Хозяин и гость уставились друг на друга, было очень тихо (тут бы к месту вспомнить старинную примету — тихий ангел пролетел, — да как-то не вспоминалось… нет, скорее чертик прошмыгнул).
— Что все это значит, черт возьми, — пробормотал психиатр машинально.
— Аде звонил убийца, — зашептал Егор, — по поводу тайны, связанной с этим, который смеялся. О нем узнала Соня и тоже погибла. Они обе убиты, потому что…
— Но позвольте! — Герман Петрович вышел из оцепенения. — Какой убийца? Звонила женщина.
— Ах да, пациентка… Вы уверены?
— Знаете, я еще не совсем в маразме…
— Голос незнакомый?
— Как будто незнакомый. Вообще я был взвинчен тогда… и с Адой и с Соней — все вместе. Постараюсь сосредоточиться. — Психиатр полузакрыл глаза. — Довольно молодой, несколько пронзительный голос, никаких дефектов, характерных особенностей, а вот интонация… вопросительная, эмоционально насыщена. Если можно так выразиться, вкрадчивая ненависть: «Надо мною ангел смеется, — пауза, — догадалась?» Ненависть и насмешка. В сочетании с красивым тембром и бессмысленным текстом произвело впечатление болезненное. И еще: звонили откуда-то рядом, словно из соседней комнаты.
— То есть из нашего дома?
— Не буду этого утверждать, но — рядом. Было слышно даже дыхание, слегка прерывистое.
— Алена сидела с нами за столом, — сказал Егор. — Остаются Катерина и циркачка… Да ведь Алена выходила! Помните? За сигаретами?
— Да, помню.
— Герман Петрович, вы бы узнали голоса этих трех?
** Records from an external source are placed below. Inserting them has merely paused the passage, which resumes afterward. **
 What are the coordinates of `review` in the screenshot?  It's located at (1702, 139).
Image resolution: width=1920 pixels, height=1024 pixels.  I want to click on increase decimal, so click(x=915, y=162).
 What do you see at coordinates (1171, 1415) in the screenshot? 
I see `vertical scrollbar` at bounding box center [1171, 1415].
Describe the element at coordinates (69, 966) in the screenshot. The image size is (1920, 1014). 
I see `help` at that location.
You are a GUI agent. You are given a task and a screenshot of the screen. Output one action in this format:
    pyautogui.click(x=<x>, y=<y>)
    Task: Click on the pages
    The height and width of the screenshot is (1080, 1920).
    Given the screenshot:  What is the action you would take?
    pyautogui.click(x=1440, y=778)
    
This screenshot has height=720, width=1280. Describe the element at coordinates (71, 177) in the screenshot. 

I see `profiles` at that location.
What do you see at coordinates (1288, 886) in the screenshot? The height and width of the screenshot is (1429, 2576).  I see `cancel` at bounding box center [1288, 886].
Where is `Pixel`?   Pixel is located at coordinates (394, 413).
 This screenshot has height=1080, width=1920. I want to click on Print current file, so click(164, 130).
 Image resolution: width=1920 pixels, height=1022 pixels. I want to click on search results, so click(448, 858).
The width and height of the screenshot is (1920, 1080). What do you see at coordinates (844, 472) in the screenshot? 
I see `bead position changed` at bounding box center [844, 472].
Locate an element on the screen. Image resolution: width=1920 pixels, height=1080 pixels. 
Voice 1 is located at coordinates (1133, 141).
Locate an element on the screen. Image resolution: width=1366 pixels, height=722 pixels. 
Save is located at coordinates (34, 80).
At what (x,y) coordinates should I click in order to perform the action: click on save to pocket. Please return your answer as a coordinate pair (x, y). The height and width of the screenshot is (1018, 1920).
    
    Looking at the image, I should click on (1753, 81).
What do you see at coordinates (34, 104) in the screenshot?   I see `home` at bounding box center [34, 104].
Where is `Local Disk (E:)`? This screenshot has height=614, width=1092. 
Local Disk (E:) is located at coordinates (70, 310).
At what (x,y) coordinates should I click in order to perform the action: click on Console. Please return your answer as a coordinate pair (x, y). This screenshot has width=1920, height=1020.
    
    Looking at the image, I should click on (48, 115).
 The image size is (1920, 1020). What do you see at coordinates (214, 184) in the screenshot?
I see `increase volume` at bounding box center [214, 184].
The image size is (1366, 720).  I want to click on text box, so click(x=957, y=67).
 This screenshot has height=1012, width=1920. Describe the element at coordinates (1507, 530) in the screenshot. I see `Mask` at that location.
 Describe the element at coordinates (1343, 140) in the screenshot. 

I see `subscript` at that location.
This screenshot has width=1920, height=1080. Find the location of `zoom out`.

— Наверное. Впрочем, повторяю, я был взвинчен, да и с соседками почти не общаюсь.
— Давайте проверим! Пожалуйста.
Они прошли в прихожую, Герман Петрович кратко побеседовал с каждой из «подозреваемых» о подписях против сноса особняка.
— Кажется, не они. Но утверждать не могу. Не голос мне запомнился — интонация, необычный текст, а тут… приличный светский разговор, никаких таких страстей.
За входной дверью требовательно мяукнули, Герман Петрович отворил, дюк Фердинанд проскользнул в прихожую, запел и потерся о ноги хозяина, игнорируя на этот раз гостя.
— Вот он, наверное, знает многое, — заметил психиатр, — наверное, видел убийцу. Да ведь не скажет.